What is Premium Financing?
Premium Financing is the borrowing of money from a qualified bank in order to pay large life insurance premium payments. The policy is assigned to the bank - to the extent of their interest - as collateral for the loan; additional collateral is often needed. Not all insurance carriers accept financed premiums.
What is the purpose of Premium Financing?
In a properly structured PF program, the client may net much higher death benefit and/or higher tax-advantaged income distributions in retirement with significantly less capital outlay.
How is The Leveraged Distribution Strategy™ different from other premium financing plans?

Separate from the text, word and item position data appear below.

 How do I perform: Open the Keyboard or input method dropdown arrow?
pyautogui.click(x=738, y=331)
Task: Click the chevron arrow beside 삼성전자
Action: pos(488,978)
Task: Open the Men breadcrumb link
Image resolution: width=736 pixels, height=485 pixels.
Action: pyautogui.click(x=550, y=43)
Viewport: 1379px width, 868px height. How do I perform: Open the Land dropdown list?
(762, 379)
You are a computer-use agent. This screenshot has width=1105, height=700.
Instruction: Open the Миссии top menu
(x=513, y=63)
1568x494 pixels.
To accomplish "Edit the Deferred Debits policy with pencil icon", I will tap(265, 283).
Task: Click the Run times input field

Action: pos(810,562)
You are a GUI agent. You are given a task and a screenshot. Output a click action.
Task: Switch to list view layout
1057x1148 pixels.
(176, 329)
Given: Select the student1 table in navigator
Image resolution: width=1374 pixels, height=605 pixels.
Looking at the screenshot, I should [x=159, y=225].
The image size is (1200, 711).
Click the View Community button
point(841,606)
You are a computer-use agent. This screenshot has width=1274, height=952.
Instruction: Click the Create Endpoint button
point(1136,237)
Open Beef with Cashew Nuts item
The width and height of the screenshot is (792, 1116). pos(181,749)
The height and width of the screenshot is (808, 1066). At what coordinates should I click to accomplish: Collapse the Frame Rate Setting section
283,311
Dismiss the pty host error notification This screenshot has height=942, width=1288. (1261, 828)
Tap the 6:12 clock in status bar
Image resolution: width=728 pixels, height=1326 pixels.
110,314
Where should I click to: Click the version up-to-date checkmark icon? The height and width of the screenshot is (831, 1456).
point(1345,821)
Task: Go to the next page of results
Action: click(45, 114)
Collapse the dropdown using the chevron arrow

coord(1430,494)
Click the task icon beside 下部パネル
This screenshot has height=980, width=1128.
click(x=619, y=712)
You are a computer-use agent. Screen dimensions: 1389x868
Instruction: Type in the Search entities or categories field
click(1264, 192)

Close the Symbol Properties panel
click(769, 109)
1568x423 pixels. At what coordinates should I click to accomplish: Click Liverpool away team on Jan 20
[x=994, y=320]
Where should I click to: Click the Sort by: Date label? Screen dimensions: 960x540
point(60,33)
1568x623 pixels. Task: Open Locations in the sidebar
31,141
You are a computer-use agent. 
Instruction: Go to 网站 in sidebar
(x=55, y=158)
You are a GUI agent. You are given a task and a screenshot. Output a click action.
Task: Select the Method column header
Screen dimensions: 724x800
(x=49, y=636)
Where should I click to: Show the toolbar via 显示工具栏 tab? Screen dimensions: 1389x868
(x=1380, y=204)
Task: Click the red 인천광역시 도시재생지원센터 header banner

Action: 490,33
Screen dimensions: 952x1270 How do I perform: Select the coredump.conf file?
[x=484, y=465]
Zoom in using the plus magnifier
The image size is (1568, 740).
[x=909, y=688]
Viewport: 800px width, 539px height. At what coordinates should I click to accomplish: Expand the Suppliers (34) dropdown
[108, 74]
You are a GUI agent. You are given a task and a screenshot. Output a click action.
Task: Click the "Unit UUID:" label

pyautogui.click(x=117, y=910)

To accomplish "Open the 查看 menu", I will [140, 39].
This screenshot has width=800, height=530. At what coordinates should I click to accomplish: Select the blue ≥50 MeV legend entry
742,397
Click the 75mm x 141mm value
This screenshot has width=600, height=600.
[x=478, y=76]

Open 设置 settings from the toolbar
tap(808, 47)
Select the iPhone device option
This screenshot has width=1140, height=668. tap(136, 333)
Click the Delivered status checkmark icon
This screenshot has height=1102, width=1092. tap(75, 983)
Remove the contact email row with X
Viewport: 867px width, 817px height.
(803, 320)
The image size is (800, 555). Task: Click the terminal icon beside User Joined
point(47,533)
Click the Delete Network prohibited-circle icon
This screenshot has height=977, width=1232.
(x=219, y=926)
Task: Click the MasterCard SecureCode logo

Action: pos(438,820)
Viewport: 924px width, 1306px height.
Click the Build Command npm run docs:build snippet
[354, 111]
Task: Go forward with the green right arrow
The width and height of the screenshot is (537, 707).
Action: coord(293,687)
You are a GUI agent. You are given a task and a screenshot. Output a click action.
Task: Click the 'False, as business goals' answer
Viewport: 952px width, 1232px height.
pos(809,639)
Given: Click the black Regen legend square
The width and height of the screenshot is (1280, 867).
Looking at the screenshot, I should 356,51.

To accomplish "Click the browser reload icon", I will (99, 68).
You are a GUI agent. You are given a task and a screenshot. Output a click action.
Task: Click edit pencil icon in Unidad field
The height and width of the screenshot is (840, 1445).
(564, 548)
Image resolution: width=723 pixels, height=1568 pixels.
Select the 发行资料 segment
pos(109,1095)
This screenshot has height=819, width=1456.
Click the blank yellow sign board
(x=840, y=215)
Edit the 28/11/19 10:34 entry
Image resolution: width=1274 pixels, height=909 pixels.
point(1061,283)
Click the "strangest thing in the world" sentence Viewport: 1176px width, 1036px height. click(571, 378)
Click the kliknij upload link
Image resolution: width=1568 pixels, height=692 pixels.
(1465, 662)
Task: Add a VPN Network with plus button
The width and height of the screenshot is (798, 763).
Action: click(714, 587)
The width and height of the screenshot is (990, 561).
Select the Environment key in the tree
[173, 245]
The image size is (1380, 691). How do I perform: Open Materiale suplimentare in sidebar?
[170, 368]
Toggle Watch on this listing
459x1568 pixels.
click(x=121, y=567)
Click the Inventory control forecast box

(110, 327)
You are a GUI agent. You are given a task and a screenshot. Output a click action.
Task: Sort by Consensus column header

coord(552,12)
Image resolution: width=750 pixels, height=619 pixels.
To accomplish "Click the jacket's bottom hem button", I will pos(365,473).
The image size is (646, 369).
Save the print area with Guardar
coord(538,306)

Traditional premium financing focuses on maximizing the death benefit, typically to pay large estate tax. TLDS™ focuses on minimizing the death benefit to maximize cash value growth and potentially *tax-advantaged policy loans in retirement. The permanent life insurance element will help cover your life insurance needs from today through your retirement years, helping to provide liquidity and funding legacy objectives.
Who is the ideal candidate for The Leveraged Distribution Strategy™?
Individuals who have at least 15 years until they need income distributions, a net worth of $2,500,000+, and an income of $300,000+ are the best candidates for this strategy. Some carriers may allow a lower net worth for those with significantly higher income, especially at younger ages.
How long is the typical funding period?
Most funding periods are 5-12 years, with loan repayment in year 11 or later.
Are any payments due during the funding period?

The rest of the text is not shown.